Requirement
Two lines below mark the span: the one containing "Redo the last undone action" and the one containing "This screenshot has height=1064, width=1120.". Set down both, plus every line between, exactly as they stand, and nothing else.

Collected data:
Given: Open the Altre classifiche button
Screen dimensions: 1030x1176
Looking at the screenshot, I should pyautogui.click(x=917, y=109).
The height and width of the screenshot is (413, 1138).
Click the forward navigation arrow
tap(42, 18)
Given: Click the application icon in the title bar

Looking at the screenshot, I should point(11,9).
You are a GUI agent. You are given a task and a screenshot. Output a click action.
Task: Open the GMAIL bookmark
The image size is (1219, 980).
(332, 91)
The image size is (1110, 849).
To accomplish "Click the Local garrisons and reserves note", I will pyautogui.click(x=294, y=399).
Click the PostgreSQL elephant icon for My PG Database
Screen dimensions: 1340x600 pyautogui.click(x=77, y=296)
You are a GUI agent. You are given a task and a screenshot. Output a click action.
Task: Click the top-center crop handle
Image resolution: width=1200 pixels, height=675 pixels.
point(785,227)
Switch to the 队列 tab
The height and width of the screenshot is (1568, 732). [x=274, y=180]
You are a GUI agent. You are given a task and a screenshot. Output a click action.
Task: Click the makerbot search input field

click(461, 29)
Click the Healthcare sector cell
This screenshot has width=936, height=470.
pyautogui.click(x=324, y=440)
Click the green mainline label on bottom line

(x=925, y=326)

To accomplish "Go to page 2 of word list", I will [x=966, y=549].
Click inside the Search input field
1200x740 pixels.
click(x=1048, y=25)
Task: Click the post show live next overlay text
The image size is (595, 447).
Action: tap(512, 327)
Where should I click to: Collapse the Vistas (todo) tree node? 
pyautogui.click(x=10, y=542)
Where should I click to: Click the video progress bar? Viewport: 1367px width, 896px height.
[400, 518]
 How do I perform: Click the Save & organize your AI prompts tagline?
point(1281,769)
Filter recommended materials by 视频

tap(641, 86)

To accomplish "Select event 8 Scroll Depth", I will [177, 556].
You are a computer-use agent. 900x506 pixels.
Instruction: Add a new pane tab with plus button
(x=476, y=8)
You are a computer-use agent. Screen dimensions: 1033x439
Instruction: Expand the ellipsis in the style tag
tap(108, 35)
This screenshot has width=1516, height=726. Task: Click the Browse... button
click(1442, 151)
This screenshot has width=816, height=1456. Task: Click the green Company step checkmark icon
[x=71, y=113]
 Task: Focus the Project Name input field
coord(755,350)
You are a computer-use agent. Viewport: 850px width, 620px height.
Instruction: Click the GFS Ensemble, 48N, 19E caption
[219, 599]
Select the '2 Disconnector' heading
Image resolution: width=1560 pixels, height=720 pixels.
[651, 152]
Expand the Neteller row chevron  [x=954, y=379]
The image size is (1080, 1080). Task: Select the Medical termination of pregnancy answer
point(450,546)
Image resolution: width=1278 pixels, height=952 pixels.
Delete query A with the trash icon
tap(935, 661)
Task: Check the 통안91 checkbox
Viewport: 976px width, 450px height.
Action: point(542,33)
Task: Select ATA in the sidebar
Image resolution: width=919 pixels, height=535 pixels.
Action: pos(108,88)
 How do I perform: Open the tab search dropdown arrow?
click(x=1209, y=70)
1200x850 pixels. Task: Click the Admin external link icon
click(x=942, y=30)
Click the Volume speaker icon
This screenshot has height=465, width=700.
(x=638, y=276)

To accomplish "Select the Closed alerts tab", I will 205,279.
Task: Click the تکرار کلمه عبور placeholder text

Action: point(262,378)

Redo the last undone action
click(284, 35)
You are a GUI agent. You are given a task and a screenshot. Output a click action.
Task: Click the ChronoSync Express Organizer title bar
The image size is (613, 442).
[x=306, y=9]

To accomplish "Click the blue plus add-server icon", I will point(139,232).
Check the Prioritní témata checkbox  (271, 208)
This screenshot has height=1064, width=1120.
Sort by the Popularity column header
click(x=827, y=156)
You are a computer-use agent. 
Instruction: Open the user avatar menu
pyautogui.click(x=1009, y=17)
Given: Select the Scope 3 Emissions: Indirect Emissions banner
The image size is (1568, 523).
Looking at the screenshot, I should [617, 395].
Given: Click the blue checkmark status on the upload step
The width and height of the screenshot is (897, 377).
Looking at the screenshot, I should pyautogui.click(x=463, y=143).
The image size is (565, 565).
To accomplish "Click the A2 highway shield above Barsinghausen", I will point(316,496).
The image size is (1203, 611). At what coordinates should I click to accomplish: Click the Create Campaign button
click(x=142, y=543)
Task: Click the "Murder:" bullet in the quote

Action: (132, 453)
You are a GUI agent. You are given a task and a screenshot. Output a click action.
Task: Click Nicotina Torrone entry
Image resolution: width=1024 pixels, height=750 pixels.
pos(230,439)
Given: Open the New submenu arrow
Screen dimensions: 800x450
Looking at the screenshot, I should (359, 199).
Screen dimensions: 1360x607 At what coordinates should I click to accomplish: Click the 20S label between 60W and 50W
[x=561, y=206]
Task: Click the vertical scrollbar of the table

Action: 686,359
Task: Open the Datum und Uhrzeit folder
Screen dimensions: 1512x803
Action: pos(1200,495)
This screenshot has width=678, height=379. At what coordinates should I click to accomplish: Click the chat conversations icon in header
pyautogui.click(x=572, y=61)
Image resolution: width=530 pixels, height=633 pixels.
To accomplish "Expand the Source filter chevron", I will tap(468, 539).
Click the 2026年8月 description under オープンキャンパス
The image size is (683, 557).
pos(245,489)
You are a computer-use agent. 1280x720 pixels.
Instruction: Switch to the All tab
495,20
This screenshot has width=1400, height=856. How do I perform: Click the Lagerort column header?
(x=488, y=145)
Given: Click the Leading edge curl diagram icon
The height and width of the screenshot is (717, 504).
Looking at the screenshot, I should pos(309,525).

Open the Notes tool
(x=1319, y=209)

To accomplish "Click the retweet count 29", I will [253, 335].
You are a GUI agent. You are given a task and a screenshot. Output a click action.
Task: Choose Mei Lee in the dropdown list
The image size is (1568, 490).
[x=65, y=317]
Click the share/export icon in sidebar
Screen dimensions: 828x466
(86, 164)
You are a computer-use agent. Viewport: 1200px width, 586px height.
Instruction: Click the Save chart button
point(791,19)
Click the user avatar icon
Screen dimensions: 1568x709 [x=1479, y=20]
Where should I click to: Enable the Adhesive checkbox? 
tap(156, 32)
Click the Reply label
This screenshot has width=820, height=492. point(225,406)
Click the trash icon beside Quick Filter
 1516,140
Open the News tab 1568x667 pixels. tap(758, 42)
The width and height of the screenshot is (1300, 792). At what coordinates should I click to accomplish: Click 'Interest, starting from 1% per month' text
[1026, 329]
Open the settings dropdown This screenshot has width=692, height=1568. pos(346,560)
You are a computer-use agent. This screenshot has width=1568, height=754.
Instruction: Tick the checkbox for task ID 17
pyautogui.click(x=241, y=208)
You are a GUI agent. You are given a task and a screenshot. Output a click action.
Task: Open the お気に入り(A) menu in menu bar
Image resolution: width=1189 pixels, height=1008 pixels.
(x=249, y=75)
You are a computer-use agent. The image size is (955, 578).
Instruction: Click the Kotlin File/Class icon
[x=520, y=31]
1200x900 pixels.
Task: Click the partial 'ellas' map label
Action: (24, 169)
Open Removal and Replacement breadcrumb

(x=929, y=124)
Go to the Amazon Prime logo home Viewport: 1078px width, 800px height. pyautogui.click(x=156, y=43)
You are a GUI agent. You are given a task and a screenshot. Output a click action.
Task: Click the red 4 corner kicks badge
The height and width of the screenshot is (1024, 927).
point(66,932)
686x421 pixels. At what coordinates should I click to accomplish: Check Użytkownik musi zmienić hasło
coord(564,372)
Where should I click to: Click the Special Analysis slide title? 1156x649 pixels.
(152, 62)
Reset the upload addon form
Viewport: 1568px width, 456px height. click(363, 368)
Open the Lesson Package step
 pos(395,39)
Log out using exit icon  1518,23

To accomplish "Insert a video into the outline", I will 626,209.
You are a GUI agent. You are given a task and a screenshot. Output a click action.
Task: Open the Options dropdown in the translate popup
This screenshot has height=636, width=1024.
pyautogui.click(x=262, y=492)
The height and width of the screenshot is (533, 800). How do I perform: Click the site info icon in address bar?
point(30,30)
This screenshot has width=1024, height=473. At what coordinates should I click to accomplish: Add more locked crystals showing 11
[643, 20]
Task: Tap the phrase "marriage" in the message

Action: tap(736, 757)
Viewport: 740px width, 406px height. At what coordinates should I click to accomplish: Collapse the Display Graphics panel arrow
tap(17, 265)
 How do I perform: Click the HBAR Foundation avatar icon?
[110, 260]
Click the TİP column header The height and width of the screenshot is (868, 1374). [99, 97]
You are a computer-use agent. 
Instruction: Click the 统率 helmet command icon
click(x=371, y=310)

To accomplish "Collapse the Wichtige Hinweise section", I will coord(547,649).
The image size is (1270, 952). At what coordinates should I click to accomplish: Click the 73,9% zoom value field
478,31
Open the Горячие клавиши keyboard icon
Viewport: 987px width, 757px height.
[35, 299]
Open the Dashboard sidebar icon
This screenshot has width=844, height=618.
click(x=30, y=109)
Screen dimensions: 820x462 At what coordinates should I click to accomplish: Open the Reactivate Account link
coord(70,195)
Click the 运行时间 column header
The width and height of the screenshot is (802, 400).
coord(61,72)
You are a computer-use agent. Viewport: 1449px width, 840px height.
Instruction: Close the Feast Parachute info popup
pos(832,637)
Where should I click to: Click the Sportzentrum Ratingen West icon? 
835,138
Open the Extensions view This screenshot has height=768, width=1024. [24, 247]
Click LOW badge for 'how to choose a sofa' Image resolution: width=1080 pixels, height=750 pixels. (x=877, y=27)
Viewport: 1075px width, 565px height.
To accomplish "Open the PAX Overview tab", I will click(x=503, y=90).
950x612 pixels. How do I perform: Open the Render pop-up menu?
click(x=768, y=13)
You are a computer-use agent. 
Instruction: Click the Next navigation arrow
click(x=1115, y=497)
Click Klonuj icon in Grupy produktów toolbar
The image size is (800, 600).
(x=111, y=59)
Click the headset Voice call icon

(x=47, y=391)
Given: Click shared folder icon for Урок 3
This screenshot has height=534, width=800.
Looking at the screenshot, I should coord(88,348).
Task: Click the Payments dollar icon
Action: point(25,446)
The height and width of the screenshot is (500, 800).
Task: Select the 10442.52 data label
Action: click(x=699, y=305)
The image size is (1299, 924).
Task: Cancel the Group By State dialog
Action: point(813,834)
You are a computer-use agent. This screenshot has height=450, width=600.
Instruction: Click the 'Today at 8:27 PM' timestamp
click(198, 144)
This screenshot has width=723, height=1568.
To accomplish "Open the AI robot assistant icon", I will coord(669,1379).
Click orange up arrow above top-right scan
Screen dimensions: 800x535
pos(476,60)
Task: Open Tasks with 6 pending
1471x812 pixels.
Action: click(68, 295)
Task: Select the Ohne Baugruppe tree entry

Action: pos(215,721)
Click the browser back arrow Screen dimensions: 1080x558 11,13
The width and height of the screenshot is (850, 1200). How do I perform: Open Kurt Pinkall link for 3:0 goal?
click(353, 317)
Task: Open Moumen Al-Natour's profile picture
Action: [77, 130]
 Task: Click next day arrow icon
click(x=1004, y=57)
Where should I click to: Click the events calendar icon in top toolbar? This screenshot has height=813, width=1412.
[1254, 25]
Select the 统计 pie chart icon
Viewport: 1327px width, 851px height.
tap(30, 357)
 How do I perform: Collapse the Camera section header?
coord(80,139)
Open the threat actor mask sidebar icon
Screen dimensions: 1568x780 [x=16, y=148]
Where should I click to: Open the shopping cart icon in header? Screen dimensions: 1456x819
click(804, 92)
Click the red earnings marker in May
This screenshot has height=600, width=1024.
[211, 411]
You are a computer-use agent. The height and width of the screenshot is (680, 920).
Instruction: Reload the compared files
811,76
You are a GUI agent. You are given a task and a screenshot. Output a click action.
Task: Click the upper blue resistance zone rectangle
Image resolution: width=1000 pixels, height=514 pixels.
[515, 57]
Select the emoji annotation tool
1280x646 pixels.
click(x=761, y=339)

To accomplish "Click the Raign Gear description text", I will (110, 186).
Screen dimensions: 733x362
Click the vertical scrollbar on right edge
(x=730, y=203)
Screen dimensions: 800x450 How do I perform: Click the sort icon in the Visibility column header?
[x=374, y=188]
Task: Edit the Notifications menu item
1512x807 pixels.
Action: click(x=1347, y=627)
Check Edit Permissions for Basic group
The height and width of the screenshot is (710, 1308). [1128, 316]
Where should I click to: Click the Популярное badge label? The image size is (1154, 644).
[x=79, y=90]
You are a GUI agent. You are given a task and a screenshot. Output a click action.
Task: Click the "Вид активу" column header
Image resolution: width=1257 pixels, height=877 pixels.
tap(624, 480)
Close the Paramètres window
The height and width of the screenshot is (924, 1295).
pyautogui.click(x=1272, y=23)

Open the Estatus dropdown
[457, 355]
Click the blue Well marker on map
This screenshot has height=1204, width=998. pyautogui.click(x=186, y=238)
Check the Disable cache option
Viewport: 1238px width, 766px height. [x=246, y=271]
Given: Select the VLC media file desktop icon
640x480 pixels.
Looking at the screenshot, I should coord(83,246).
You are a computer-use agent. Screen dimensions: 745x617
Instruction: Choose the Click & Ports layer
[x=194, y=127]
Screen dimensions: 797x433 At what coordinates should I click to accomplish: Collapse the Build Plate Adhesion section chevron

Response
Redo the last undone action
click(284, 35)
You are a GUI agent. You are given a task and a screenshot. Output a click action.
Task: Click the ChronoSync Express Organizer title bar
The image size is (613, 442).
[x=306, y=9]

To accomplish "Click the blue plus add-server icon", I will point(139,232).
Check the Prioritní témata checkbox  (271, 208)
This screenshot has height=1064, width=1120.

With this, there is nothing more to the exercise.